Happy Friday (and National All or Nothing Day) everyone!
Preface: Welcome to another weekly round-up post from our growing community of bloggers, writers, vloggers, podcasters, and other fellow creatives. To be straight to the point, each and every week we hand-pick five top posts from a pool of the highest voted user-submitted/created posts in the community and include them in this weekly round-up blog post, along with the newsletter for all of our e-mail subscribers. As per our submission rules, posts shared can not be re-posts, or older than 1 month (31 days), meaning that all of the following are fresh and recent! Tune in every week and you will gradually become a better and more insightful creative over time!
This week brings us an incredibly insightful piece by blogging pro Tom Kuegler who posts on Medium (you might need to use incognito mode if not a member) about how personal life experiences are an absolute must to bring blog posts to life, landing him the top spot in this week’s edition. It’s all about having knowledge and experiences that no one else has, and being different!
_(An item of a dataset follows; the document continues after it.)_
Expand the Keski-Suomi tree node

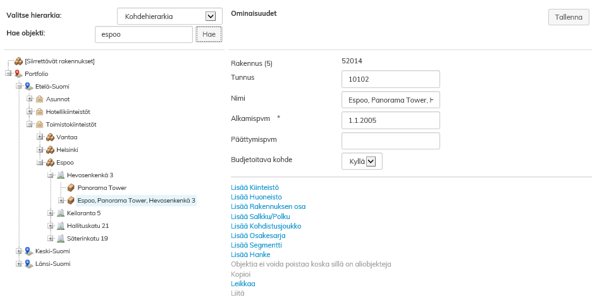[19, 251]
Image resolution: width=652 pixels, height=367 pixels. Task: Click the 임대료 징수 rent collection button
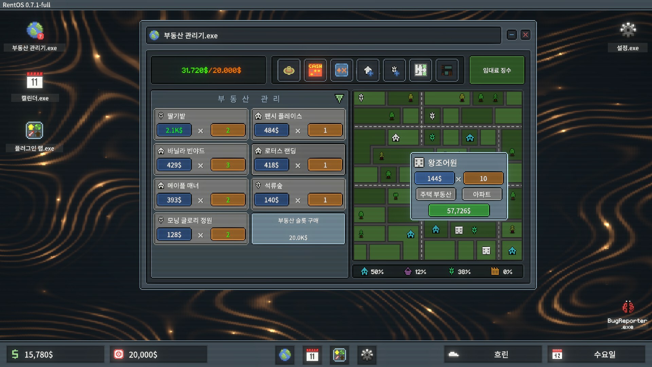tap(496, 70)
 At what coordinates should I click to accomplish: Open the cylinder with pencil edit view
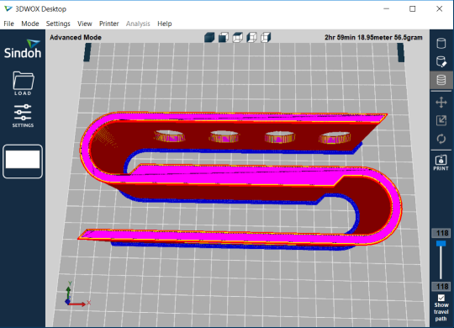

Up next is a post from early July, where our very own B.E. author Jakub explains how the ever so lengthy creative journey is a different experience for each and every one in almost every aspect, and how the concept of compound growth accelerates the speed of getting through it significantly. He uses a neat hypothetical vehicle concept to help get his points across.
Rounding off the top 3 is Christina Gleason on her relatively short but useful post about the proper use of copyrighted images, how not to just “steal” them from places like Google Image search, and how to legally and ethically use royalty-free image sources for the visual aspects of your creative endeavours.
Number 4 brings us Darren Rowse from the iconic ProBlogger blog who details out everything you need to know about evergreen content, which is generally content that doesn’t age and stays fresh, but most importantly shareable for an extended period of time.
Finally, in the fifth and final spot is a gloomy but striking piece by Michale Stelzner about how Google is making its products more convenient and easier to use, but at the huge cost of the creatives who produce the content that Google inevitably displays. About half of users who make a search never leave a Google results page because they get what they want right there and now — it’s a problem that will only get bigger as Google and its technology gets smarter.